2014: Deutsche Firmen verzeichnen Datenverlust

33 Prozent der deutschen Unternehmen, die an einer Umfrage des  Marktforschungsinstituts Vanson Bourne teilnahmen, verloren 2014 Daten durch IT-Attacken. Insgesamt beteiligten sich 200 deutsche und 200 britische Firmen mit mindestens 500 Angestellten. Ganze 76 Prozent meldeten davon, dass sie letztes Jahr Opfer von Cyberangriffen wurden. Das betrifft Unternehmen im Finanzdienstleistungssektor, in der Produktion, im Bereich der IT und Technologie, in Business und Professional Services ebenso wie im Einzelhandel. Besonders stark attackiert werden Maschinenbau-Firmen. Mit 44 Prozent Angriffen traf es sie am härtesten.

Allein bei den deutschen Unternehmen führten Cyberkriminelle mehr als die Hälfte der Angriffe aus, fast ein Viertel geht auf das Konto der Konkurrenz und 14 Prozent verursachten eigene, unzufriedene Angestellte.

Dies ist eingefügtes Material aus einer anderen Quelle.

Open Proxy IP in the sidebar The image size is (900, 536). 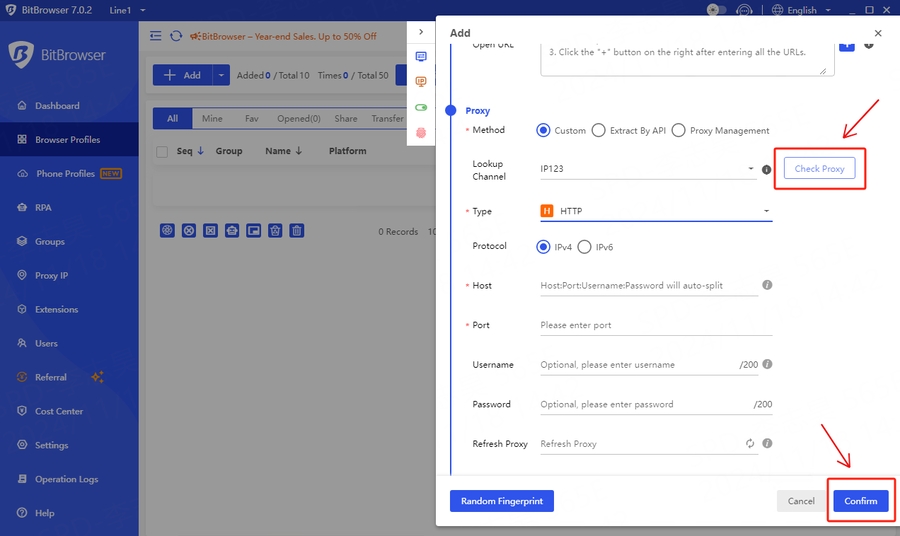point(51,275)
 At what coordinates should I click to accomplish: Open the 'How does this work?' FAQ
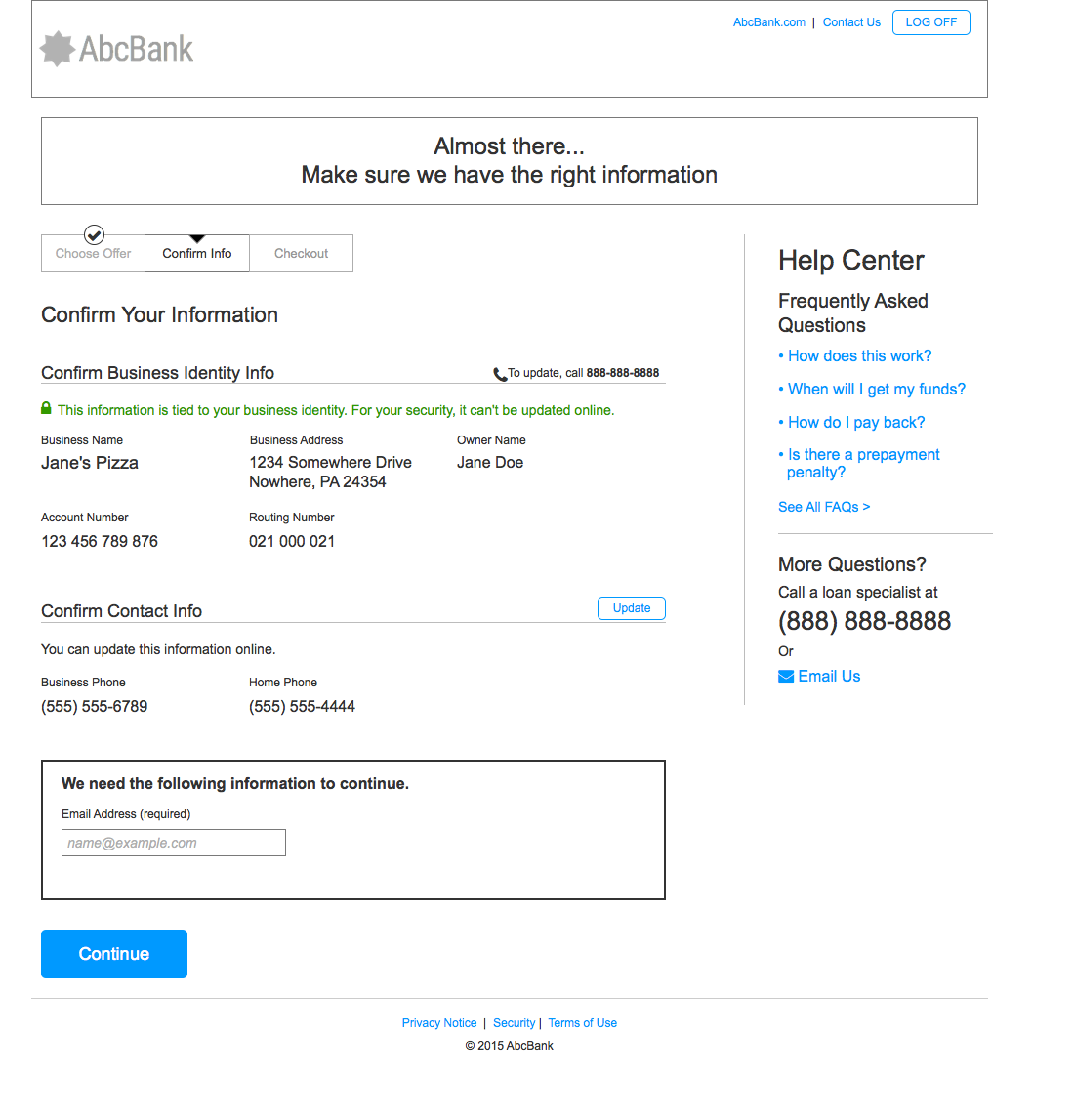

Trotz der momentan vorhandenen Cloud-Angst nutzen die Deutschen bereits zu 40 Prozent eine Cloud, 36 Prozent planen eine Einführung in den nächsten Monaten und nur ein Viertel sperrt sich grundsätzlich dagegen, Firmendaten in eine Cloud auszulagern. Aber Dreiviertel der deutschen Unternehmen fordern, laut Branchenverband BitKOM, vom jeweiligen Anbieter, dass sich das Rechenzentrum innerhalb des Rechtsgebietes der EU befinden muss.